In the third part: OpenSearch Hybrid Search, we leveraged what we had learned in the first two parts and built upon that knowledge by delving into how to craft powerful hybrid search queries in OpenSearch.
This fourth part is similar to the second one but specifically focuses on how to set up vector search and execute k-NN searches in Elasticsearch.
The fifth part: Elasticsearch Hybrid Search, will be similar to the third one but will be focused on running hybrid search queries in Elasticsearch.
Some background first
In the second article, we explained in detail how vector search was implemented in OpenSearch by means of two different plugins, namely k-NN and Neural Search. Given that OpenSearch was forked from Elasticsearch (in 7.10.2), you might think that OpenSearch inherited its vector search features from Elasticsearch, but that’s not the case at all. OpenSearch inherited its k-NN feature from the merged OpenDistro project managed by Amazon, who developed and released the k-NN plugin way before vector search was even a dream in Elasticsearch.

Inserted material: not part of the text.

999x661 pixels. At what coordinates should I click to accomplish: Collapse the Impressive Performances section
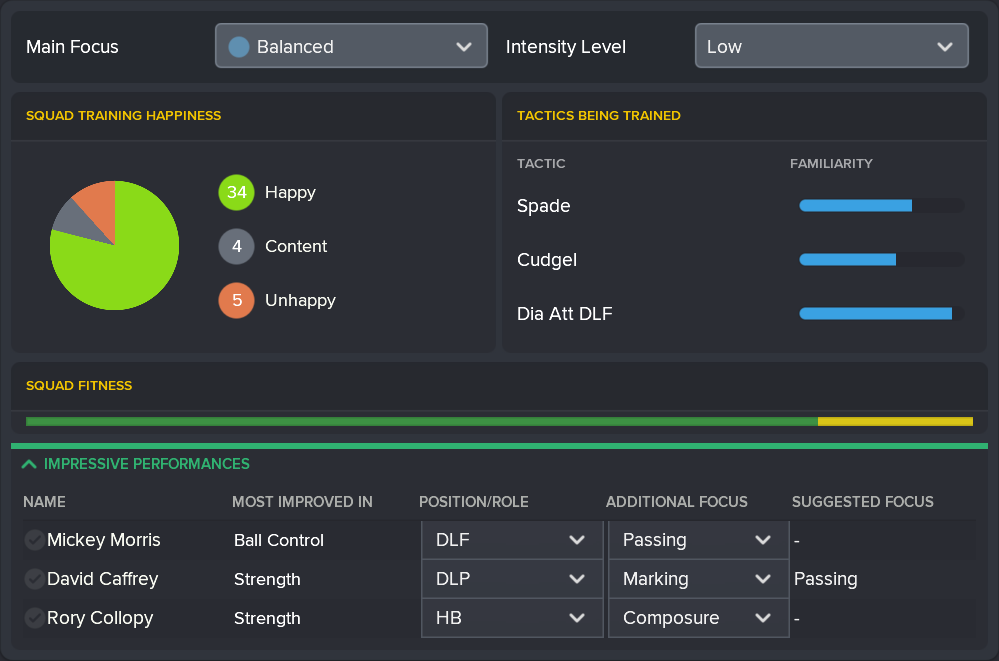29,464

However, even though Elasticsearch did not support vector search up until version 8.0 with the technical preview of the `_knn_search` API endpoint, it has been possible to store vectors using the `dense_vector` field type since the 7.0 release. At that point, vectors were simply stored as binary doc values but not indexed using any of the algorithms that we presented in our first article. Those dense vectors constituted the premises of the upcoming vector search features in Elasticsearch.

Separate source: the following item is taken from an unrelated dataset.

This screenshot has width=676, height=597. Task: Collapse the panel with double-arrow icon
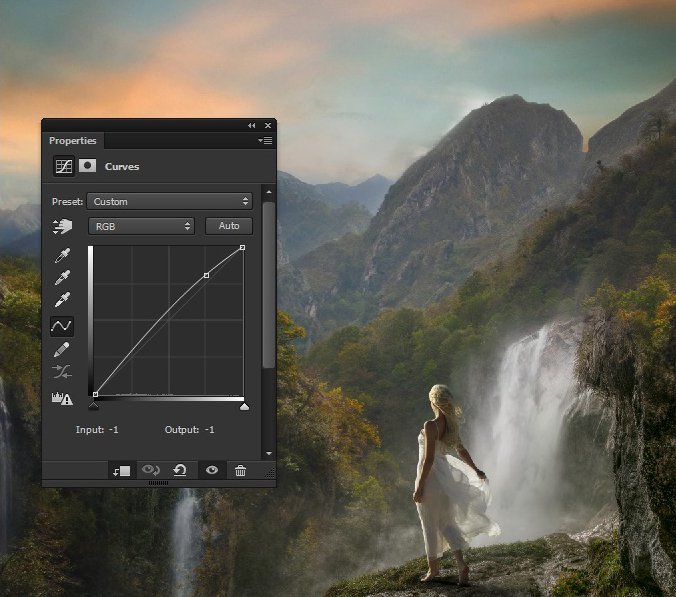[x=252, y=125]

In light of this, as we’ll see shortly, Elasticsearch and OpenSearch vector search implementations are very different even though they are both based on the same concepts, algorithms, and techniques that we’ve seen so far. If you’re interested in diving more into the discussions that led to the current implementation of vector search in Elasticsearch, you can refer to this issue, which details all the hurdles that the Elastic folks had to jump over in order to bring this feature to market. Very briefly, since Elasticsearch already made heavy use of Lucene as their underlying search engine, they also decided to utilize the same technology as their vector engine, and they explained the rationale behind that decision in a very transparent way.
With history matters out of the way, let’s now get to work.
How to set up k-NN
In contrast to OpenSearch where vector search is provided by means of plugins, that feature is available natively in Elasticsearch, and there’s nothing specific to install. We only need to create an index that defines at least one field of type `dense_vector`, which is where your vector data will be stored and/or indexed.

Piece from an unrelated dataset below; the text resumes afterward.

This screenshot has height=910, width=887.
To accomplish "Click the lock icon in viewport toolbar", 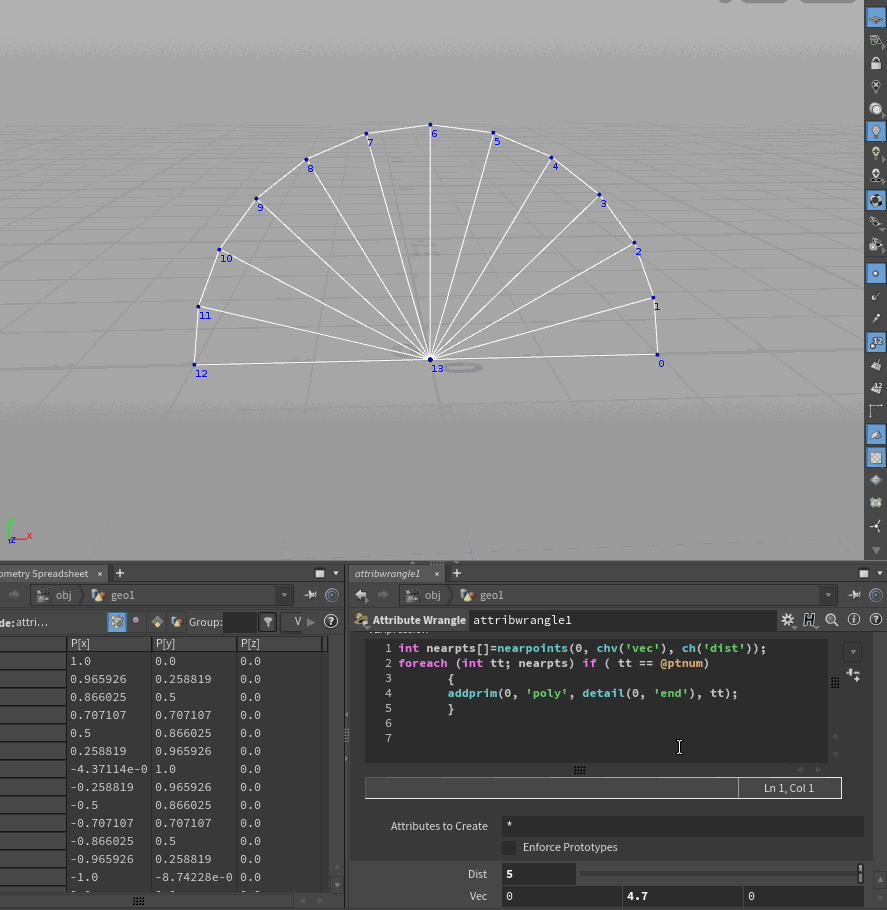I will point(876,62).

The mapping below shows a `dense_vector` field called `title_vector` of dimension 3. Dense vectors stored and indexed in this field will use the `dot_product` similarity function that we introduced in the first article in this series. It is worth noting that, in contrast to what we saw in OpenSearch, `hnsw` (i.e., Hierarchical Navigable Small Worlds) is currently the only algorithm supported by Apache Lucene for indexing dense vectors, so the `index_options` section contains configuration parameters for that algorithm. In the future, Elasticsearch might provide additional methods for indexing and searching dense vectors, but since it fully relies on Apache Lucene that will depend on what unfolds on that front.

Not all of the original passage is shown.